MUMBAI: On the occasion of the fifth anniversary of the 9/11 terror attacks, US broadcaster CBS will re-air the the Multi-Award Winning Program 9/11 on 10 September.
It will be updated to include new interviews and footage with many of the firefighters featured in the original presentation.
The show is an insider's account of the World Trade Center attack. The eyewitness story, which has aired twice before on CBS, has new interviews with many of the firefighters who were featured in the original program, discussing how their lives, families and the world have changed in the five years since the tragedy.
Two-time Oscar winner Robert De Niro returns as host of the programme, taking viewers back to Ground Zero five years later.
As with the previous airings, the broadcast of 9/11 will include information throughout the programme about how viewers can contribute to the Uniformed Firefighters Association Scholarship Fund to benefit all firefighters' families. Due to the sensitive content and graphic language that appears in parts of the program, the broadcast also will include both audio and visual warnings to viewers, as well as an introduction by De Niro alerting viewers to the content of the programme.
On Sept. 11, the Naudets and Hanlon were in lower Manhattan shooting a documentary on the Engine 7, Ladder 1 firefighters when Jules suddenly heard a roar from above and turned his camera upward. In doing so, he captured the only known video of the first plane striking the World Trade Center.
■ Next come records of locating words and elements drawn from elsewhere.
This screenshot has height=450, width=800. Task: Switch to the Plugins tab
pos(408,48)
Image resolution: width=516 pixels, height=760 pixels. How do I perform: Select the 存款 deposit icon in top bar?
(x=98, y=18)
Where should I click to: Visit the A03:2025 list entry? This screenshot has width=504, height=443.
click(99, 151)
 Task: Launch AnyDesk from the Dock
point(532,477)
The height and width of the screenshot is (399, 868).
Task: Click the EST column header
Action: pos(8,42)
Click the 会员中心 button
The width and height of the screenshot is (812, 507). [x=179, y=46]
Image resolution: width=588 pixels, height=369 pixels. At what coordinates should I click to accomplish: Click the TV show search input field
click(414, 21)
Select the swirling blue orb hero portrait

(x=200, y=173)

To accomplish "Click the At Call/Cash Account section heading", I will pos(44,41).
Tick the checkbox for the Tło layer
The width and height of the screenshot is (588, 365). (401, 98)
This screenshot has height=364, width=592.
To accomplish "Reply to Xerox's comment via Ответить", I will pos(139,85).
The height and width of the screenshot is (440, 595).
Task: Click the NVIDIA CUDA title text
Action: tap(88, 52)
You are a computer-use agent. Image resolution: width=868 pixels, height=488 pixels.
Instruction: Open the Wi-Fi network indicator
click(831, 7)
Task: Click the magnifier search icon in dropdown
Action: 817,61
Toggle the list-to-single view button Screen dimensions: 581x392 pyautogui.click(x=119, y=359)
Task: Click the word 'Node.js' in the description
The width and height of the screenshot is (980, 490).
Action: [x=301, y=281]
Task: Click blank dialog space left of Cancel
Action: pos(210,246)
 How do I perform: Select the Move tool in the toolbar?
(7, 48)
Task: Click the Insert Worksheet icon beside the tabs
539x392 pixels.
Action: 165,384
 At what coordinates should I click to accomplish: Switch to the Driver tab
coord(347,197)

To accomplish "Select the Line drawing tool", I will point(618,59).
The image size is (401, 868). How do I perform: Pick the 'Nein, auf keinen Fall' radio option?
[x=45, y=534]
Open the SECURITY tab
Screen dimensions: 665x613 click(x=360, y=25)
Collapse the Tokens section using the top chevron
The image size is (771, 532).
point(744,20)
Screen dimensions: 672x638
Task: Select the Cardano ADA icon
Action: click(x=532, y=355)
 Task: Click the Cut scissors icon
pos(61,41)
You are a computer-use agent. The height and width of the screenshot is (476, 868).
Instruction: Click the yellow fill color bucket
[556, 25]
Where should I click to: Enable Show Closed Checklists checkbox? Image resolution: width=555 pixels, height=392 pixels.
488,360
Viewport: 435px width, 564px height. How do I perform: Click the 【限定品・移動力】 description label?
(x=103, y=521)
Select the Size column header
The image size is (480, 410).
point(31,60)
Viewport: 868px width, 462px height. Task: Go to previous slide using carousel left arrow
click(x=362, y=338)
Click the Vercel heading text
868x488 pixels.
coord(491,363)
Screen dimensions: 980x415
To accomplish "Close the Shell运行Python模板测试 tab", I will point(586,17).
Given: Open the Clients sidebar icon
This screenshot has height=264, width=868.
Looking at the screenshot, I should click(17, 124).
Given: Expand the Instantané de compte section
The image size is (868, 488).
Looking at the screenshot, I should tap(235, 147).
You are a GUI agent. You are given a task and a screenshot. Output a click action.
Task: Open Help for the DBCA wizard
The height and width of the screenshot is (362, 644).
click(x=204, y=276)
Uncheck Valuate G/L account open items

Camera still rolling, Jules followed the firefighters into the heart of what would soon be known as Ground Zero. Gedeon also rushed to the scene with members of Ladder 1. Over the next several hours, the brothers captured extraordinary video unlike any broadcast since, including 75 minutes of footage from inside the North Tower as the rescue effort was underway and dramatic scenes of escape in the minutes before the building collapsed.